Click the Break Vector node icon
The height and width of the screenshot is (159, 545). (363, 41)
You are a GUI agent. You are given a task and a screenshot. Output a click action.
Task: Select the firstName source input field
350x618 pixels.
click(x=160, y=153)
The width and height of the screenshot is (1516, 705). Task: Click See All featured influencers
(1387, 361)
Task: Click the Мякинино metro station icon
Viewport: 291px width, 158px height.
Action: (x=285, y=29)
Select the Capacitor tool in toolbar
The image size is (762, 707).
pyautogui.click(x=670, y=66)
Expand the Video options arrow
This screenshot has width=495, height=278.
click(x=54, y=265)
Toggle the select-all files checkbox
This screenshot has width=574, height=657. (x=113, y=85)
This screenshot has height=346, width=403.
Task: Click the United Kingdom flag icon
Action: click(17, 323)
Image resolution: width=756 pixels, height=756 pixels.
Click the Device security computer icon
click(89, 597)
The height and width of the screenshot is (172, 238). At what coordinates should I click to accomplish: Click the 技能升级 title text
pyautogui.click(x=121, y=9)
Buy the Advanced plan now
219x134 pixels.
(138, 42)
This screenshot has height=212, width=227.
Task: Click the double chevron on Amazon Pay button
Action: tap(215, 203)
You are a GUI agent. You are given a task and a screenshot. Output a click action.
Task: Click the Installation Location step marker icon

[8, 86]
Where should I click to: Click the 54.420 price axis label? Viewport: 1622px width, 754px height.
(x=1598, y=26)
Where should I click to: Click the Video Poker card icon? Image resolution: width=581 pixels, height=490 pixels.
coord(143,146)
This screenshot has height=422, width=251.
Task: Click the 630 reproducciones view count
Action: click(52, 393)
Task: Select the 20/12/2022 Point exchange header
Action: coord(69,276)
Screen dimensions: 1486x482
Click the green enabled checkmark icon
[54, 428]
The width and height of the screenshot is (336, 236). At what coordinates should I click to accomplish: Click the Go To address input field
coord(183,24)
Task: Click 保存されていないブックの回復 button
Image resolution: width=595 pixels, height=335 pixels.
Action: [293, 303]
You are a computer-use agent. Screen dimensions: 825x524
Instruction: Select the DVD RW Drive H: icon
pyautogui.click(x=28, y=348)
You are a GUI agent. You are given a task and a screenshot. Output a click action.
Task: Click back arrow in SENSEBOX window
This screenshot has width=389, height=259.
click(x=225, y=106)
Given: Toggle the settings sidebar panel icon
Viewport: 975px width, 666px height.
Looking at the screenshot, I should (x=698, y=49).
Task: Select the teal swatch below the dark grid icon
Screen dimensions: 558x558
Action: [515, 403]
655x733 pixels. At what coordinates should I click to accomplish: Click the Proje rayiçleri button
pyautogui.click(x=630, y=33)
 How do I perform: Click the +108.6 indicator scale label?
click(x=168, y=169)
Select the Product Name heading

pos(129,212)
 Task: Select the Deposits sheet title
# # # # #
## TASK GOAL:
Repeat the whole listing exactly.

## TASK RESULT:
Click the Break Vector node icon
The height and width of the screenshot is (159, 545). (363, 41)
You are a GUI agent. You are given a task and a screenshot. Output a click action.
Task: Select the firstName source input field
350x618 pixels.
click(x=160, y=153)
The width and height of the screenshot is (1516, 705). Task: Click See All featured influencers
(1387, 361)
Task: Click the Мякинино metro station icon
Viewport: 291px width, 158px height.
Action: (x=285, y=29)
Select the Capacitor tool in toolbar
The image size is (762, 707).
pyautogui.click(x=670, y=66)
Expand the Video options arrow
This screenshot has width=495, height=278.
click(x=54, y=265)
Toggle the select-all files checkbox
This screenshot has width=574, height=657. (x=113, y=85)
This screenshot has height=346, width=403.
Task: Click the United Kingdom flag icon
Action: click(17, 323)
Image resolution: width=756 pixels, height=756 pixels.
Click the Device security computer icon
click(89, 597)
The height and width of the screenshot is (172, 238). At what coordinates should I click to accomplish: Click the 技能升级 title text
pyautogui.click(x=121, y=9)
Buy the Advanced plan now
219x134 pixels.
(138, 42)
This screenshot has height=212, width=227.
Task: Click the double chevron on Amazon Pay button
Action: tap(215, 203)
You are a GUI agent. You are given a task and a screenshot. Output a click action.
Task: Click the Installation Location step marker icon

[8, 86]
Where should I click to: Click the 54.420 price axis label? Viewport: 1622px width, 754px height.
(x=1598, y=26)
Where should I click to: Click the Video Poker card icon? Image resolution: width=581 pixels, height=490 pixels.
coord(143,146)
This screenshot has height=422, width=251.
Task: Click the 630 reproducciones view count
Action: click(52, 393)
Task: Select the 20/12/2022 Point exchange header
Action: coord(69,276)
Screen dimensions: 1486x482
Click the green enabled checkmark icon
[54, 428]
The width and height of the screenshot is (336, 236). At what coordinates should I click to accomplish: Click the Go To address input field
coord(183,24)
Task: Click 保存されていないブックの回復 button
Image resolution: width=595 pixels, height=335 pixels.
Action: [293, 303]
You are a computer-use agent. Screen dimensions: 825x524
Instruction: Select the DVD RW Drive H: icon
pyautogui.click(x=28, y=348)
You are a GUI agent. You are given a task and a screenshot. Output a click action.
Task: Click back arrow in SENSEBOX window
This screenshot has width=389, height=259.
click(x=225, y=106)
Given: Toggle the settings sidebar panel icon
Viewport: 975px width, 666px height.
Looking at the screenshot, I should (x=698, y=49).
Task: Select the teal swatch below the dark grid icon
Screen dimensions: 558x558
Action: [515, 403]
655x733 pixels. At what coordinates should I click to accomplish: Click the Proje rayiçleri button
pyautogui.click(x=630, y=33)
 How do I perform: Click the +108.6 indicator scale label?
click(x=168, y=169)
Select the Product Name heading

pos(129,212)
 Task: Select the Deposits sheet title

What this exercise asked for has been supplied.